Let's be blunt here. All the best bits of Racal have already gone. His biggest coup, for which shareholders will be eternally grateful, was to hive off Vodafone. Five years later the mobile phone business is worth pounds 8.4bn, almost 13 times the value of its former parent. Then came Chubb Security, bought earlier this year by Williams Holdings for pounds 1.3bn. Six years ago Williams bid less than pounds 800m for the whole of Racal.
What is left may not be the ragbag of assets some commentators claim, but it nevertheless remains a collection of medium-sized fish in a very deep corporate pond. Sir Ernest freely admits that. All the main subisidiaries - defence, telecommunications and data products - would surely sit better in the lap of giants like GEC, British Aerospace or AT&T. Racal's already stretched balance sheet cannot provide the kind of investment needed to catapult growth into the fast lane.
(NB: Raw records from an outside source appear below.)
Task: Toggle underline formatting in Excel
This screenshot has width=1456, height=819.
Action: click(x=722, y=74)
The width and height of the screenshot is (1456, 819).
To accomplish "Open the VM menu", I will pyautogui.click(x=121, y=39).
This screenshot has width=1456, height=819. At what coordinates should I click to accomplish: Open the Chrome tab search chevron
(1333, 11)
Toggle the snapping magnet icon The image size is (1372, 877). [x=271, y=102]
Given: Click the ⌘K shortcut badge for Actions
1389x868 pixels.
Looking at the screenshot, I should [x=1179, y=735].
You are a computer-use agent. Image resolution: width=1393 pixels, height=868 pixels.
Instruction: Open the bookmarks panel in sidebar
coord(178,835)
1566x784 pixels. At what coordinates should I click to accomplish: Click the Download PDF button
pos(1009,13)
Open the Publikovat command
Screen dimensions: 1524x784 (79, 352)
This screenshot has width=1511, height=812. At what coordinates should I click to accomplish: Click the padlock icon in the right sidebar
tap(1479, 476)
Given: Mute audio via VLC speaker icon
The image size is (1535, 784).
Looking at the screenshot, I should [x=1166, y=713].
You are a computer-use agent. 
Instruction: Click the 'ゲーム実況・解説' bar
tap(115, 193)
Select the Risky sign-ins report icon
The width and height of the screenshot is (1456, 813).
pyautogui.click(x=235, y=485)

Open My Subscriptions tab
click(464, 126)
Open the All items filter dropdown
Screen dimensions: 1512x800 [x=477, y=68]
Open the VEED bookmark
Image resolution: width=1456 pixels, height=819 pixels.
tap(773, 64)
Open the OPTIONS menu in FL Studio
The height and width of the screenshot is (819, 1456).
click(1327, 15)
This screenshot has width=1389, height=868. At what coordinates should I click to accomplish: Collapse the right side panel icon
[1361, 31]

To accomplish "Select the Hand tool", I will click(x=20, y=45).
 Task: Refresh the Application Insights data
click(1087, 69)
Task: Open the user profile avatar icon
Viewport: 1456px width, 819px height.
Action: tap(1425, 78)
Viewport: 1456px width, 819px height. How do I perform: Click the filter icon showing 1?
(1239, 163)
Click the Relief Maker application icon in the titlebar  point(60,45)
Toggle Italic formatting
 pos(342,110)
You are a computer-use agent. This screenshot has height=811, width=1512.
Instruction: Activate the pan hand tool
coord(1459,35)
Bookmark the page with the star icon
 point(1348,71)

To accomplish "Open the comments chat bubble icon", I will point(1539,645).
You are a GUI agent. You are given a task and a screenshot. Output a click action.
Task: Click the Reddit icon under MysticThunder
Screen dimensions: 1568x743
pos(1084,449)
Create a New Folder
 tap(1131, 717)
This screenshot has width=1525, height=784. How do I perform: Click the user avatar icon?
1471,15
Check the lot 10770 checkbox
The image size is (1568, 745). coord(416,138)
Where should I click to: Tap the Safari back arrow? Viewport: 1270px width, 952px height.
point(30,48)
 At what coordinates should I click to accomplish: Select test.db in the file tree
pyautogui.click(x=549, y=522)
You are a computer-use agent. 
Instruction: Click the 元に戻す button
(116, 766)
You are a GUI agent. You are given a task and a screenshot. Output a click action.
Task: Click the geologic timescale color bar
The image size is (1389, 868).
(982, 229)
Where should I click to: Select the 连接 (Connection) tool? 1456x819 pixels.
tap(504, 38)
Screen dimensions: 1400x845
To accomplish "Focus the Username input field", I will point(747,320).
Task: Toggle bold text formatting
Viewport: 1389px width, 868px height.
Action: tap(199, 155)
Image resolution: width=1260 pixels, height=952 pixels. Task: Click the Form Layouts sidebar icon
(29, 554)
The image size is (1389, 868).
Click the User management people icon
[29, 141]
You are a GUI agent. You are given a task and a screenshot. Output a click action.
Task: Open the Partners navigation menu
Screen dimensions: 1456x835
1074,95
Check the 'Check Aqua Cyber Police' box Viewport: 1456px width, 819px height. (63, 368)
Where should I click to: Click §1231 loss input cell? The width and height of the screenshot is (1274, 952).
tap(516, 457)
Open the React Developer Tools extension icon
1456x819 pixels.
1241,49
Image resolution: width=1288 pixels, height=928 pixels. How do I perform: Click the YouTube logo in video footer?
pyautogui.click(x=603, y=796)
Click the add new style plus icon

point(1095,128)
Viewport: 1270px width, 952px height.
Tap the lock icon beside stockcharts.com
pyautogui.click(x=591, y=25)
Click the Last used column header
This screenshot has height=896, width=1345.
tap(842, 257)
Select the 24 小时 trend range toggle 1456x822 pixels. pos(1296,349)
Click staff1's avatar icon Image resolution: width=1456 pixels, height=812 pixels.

Which leaves Sir Ernest with a bit of a dilemma. To produce another Vodafone would take time, money, and more luck than anyone deserves in a lifetime. Unfortunately, he's running out of all three. The next best alternative for investors would probably be a series of substantial asset sales. Yet here again Sir Ernest has lost the element of surprise, precisely the weapon which stood him in such good stead in the early 1990s.
He may not be sticking an "everything must go" poster in the shop window, but the effect is much the same. All the likely buyers know he's a seller in the right circumstances and they'll be pricing accordingly. Even so, a Racal break-up, with the money returned to shareholders, may be Sir Ernest's best way of realising the value he's so keen to develop.